3980 Honors Research. 1 to 3 hours. Prerequisite: admission to Honors Program. May be repeated; maximum credit six hours. Provides an opportunity for the gifted honors candidate to work on a special project in the student's field. (F, Sp, Su)
G4113 Analysis of Electrical Transmission. Prerequisite: 3113. Transmission and distribution of electrical energy, particularly addressing electrical transmission systems in the competitive energy market. (F)
4213 Digital Signal Processing (Slashlisted with 5213). Prerequisite: 3793. Discrete-time linear systems, finite duration impulse response digital filters, infinite impulse response digital filters, finite word length effects, spectral analysis, fast Fourier-transforms, two-dimensional signal processing and applications. No student may earn credit for both 4213 and 5213. (F)

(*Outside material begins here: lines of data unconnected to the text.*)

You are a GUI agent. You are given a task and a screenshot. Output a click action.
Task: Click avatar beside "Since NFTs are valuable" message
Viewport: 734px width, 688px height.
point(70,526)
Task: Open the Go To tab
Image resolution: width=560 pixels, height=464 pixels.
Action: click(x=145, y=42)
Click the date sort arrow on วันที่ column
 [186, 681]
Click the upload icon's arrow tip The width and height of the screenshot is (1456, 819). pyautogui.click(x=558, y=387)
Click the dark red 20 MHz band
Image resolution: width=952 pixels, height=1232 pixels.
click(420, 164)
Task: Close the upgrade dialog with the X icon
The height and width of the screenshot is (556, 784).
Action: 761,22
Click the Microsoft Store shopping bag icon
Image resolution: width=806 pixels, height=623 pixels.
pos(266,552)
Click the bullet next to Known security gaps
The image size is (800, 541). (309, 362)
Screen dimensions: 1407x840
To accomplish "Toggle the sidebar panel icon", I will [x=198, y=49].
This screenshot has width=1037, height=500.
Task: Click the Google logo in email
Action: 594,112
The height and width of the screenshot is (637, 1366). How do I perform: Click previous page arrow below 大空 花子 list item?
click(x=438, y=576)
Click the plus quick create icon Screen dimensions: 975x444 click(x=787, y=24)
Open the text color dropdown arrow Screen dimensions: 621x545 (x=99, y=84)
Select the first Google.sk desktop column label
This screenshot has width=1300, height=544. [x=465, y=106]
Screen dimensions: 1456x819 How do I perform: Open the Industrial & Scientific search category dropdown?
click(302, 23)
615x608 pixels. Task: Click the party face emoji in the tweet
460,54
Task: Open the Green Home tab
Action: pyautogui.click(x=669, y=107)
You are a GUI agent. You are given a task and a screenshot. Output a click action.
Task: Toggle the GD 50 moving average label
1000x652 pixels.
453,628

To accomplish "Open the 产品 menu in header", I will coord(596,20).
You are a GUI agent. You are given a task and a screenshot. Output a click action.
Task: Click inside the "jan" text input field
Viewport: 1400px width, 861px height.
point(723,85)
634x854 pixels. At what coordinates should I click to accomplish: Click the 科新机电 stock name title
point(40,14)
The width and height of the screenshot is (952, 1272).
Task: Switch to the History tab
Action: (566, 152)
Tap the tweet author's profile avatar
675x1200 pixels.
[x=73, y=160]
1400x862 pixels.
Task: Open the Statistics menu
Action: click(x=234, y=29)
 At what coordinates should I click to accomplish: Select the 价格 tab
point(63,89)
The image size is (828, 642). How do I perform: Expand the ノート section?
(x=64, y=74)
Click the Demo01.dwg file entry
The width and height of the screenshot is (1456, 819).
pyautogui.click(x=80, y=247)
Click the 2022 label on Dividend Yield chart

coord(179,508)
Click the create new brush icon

†G4273 Digital Design Laboratory. Prerequisite: 3223, 3872. Design of digital systems with integrated circuits and MSI/LSI and microprocessor interfacing. Laboratory (F, Sp)
4383 Integrated Circuit Fabrication Technology (Slashlisted with 5383). Prerequisite: 3323. A treatment of the theory and processes involved in the fabrication of integrated circuits. No student may earn credit for both 4383 and 5383. (F)
G4413 Introduction to Control System Engineering. Prerequisite: 3793. Analysis and synthesis of control systems; control systems performance and applications. (F)
G4523 Introduction to Communication Theory. Prerequisite: 3793. An introductory treatment of statistical communication theory; description of a random process by auto-correlation and power spectral density functions, sources and properties of electrical noise, the effects of modulation, detection and filtering on signal information content, bandwidth and signal-to-noise ratio. (Sp)
G4613 Computer Architecture (Crosslisted with Computer Science 4613). Prerequisite: 3223 or Computer Science 2613. Covers basic concepts of computer system design and communication between components, along with current and historical examples of computer architecture. (F, Sp)
4623 Computer Hardware Design (Slashlisted with 5623). Prerequisite: 3223. Design of modern digital computing circuits, computer arithmetic, number systems, state machines, control units, data transfer, bus interfacing, VHDL language elements and usage, circuit simulation. No student may earn credit for both 4623 and 5623. (F)
4663 Radar Engineering (Slashlisted with 5663; Crosslisted with Meteorology 4663). Prerequisite: Grade of C or better in Electrical and Computer Sciences 3613, or permission. Introduction to radar system designs and applications with emphasis on weather radar; radar system architecture and their functionalities and limitations of subsystems; Theories of radar detection and estimation in a noisy and cluttered environment; existing technologies and advanced techniques to improve radar performance. No student may earn credit in both 4663 and 5663. (F)
4673 Weather Radar Theory and Practice (Slashlisted with 5673). Prerequisite: grade of C or better in Math 3113 and Physics 2524, or permission of instructor. Introduction to electromagnetic waves and propagation through the atmosphere, radar design trade-offs, antennas, transmitters, and coherent receivers; analysis of radar signals as noise-corrupted stochastic processes, with emphasis on digital signal processing for Doppler spectrum and moment estimation; implementation of processing algorithms using actual Doppler radar data. No student may earn credit for both 4673 and 5673. (F)
†G4773 Laboratory (Special Projects). Prerequisite:4273 or enrollment in 4273. Individually supervised special engineering problems of experimental nature. Laboratory (F, Sp) [V]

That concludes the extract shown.